As we’ve reported in the past, Mac loving real estate agents in regions such as Colorado are being shunned by a new Internet based system that serves as a central listing database for properties.
The problem seems to be spreading. Scores of real estate agents who are Apple computer loyalists are fuming over the recent upgrade of their online real estate data service that has essentially shut them out, according to a Press Democrat (California) article.
“I don’t want to sound like a paranoid Mac-o-phile, but the fact remains that no one should be forced to use a specific platform and browser,” Trish McLean, a Century 21 Alliance agent who works in a Santa Rosa office with many Macs, told the newspaper.
The Bay Area Real Estate Information Service (which since 1998 has provided the online data for real estate listings in Sonoma, Napa, Mendocino, San Francisco, Marin, Solano and Contra Costa counties) has a new Web-based system that gives agents up-to-the-minute information on homes sales.
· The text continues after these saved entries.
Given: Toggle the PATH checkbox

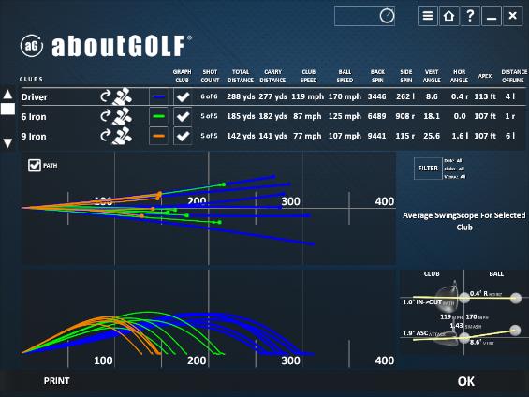Looking at the screenshot, I should pyautogui.click(x=35, y=166).
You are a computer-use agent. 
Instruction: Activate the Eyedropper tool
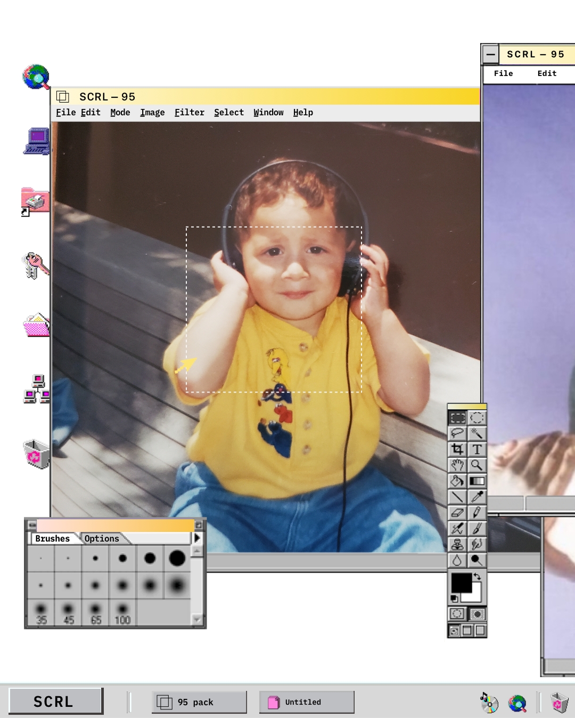(x=477, y=497)
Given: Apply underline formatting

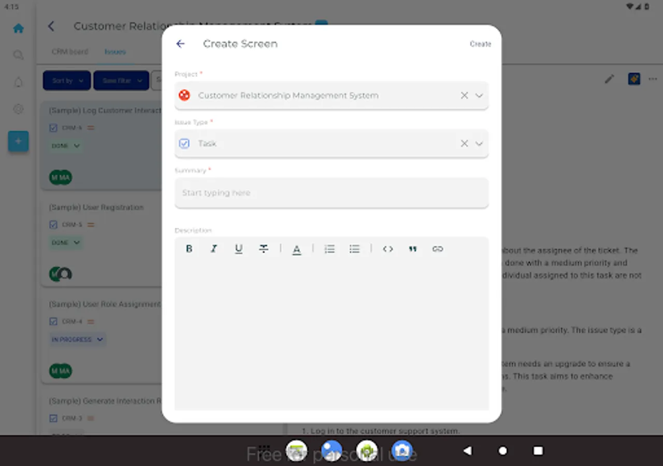Looking at the screenshot, I should point(238,249).
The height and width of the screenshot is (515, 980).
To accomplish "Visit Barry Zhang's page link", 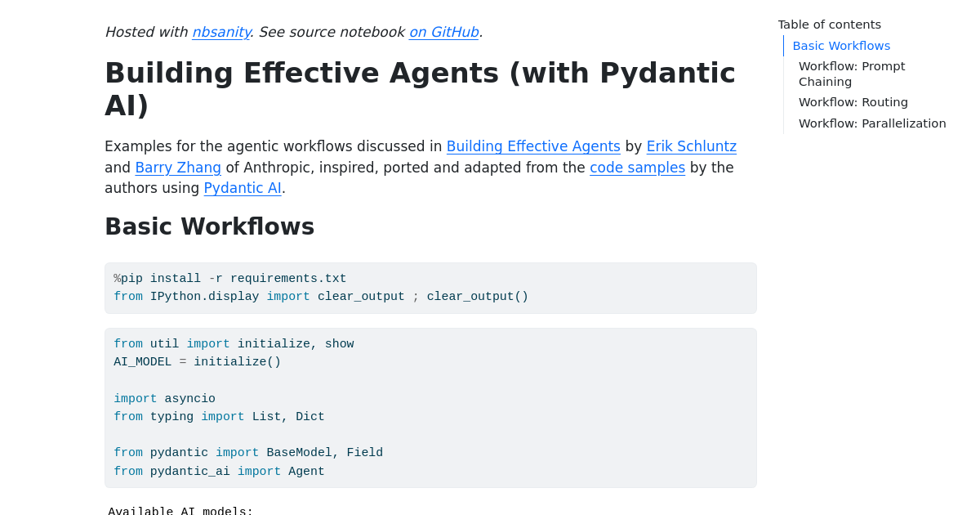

That is, if those agents are using Wintel systems.
“Officials with the real estate information service said that while they are sympathetic to Mac users, only a small number of their 5,800 clients are affected,” the Press Democrat reports. “The service estimates that about 3 percent of its clients — or less than 200 people use Macs.”
Bay Area Real Estate Information Service board member George Gallegos said the situation was “unavoidable” because “Macs don’t work on any Web-based systems.” Stephen Henry, WebSig leader for NCMUG, the largest Macintosh users group north of the Golden Gate Bridge, said the situation is like “Intuit Quickbooks all over again.”
“I had to deal with that when Intuit stopped developing QuickBooks for the Mac,” he told MacCentral. “I tried for years to make it work under Virtual PC, but there were too many problems.”
To prove that Web applications do work with the Mac, and contrary to the opinion stated in the Press Democrat article, Henry said Orcale has produced NetLeder as an accounting ASP and “it works just fine with a Mac.”